Abstract
Objectives
Intensive interdisciplinary chronic pain treatment programs have demonstrated that pain acceptance predicts positive treatment outcomes, but limited research has focused on less-intensive programs. This study aimed to examine associations between changes in pain acceptance and pain interference among youth participating in an outpatient interdisciplinary chronic pain treatment program.
Design
Youth presenting to an evaluation within an interdisciplinary outpatient pediatric chronic pain program completed questionnaires at initial program evaluation (T1) and three months later (T2).
Main Outcome Measures
Youth (N = 94, Mage = 14.59 years, 74% female) completed the Chronic Pain Acceptance Questionnaire, Adolescent Version (CPAQ-A) and PROMIS Pediatric Pain Interference scale.
Results
Pain acceptance increased significantly from T1 to T2 (p=.001), driven primarily by activity engagement (p=.001). Pain interference decreased from T1 to T2 (p<.001). Improvements in acceptance were strongly associated with reductions in interference (p<.001).
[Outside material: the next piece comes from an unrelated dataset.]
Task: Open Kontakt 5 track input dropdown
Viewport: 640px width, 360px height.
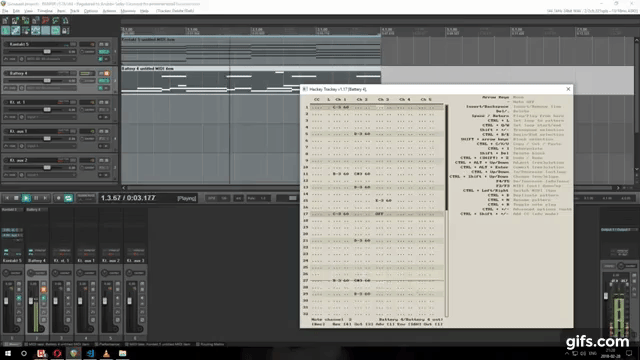Action: click(x=51, y=59)
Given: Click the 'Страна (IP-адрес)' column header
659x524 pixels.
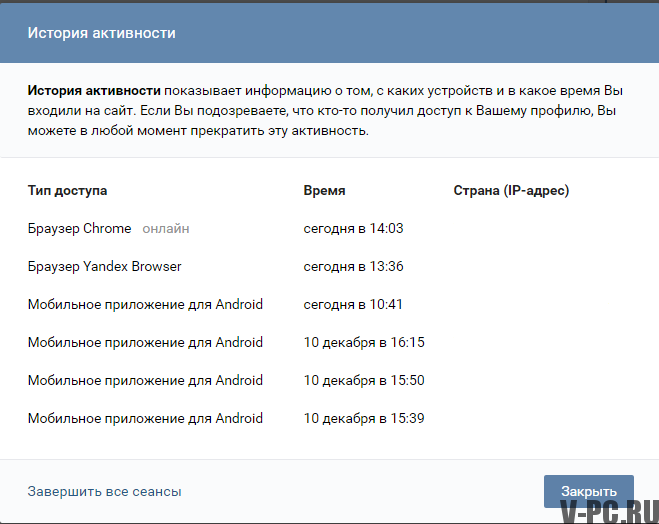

An exploratory cross-lagged structural equation model revealed a number of direct and indirect effects between pain acceptance and pain interference at T1 and T2.
Conclusion
Pain acceptance and interference improved after three months in an outpatient chronic pain treatment program. Improvements in acceptance were strongly related to reductions in interference. Future research should examine these relationships over longer periods, in larger samples.
Data availability statement
The data that support the findings of this study are available from the corresponding author, [KS], upon reasonable request.
Disclosure statement
No potential conflict of interest was reported by the authors.
Funding
The author(s) reported there is no funding associated with the work featured in this article.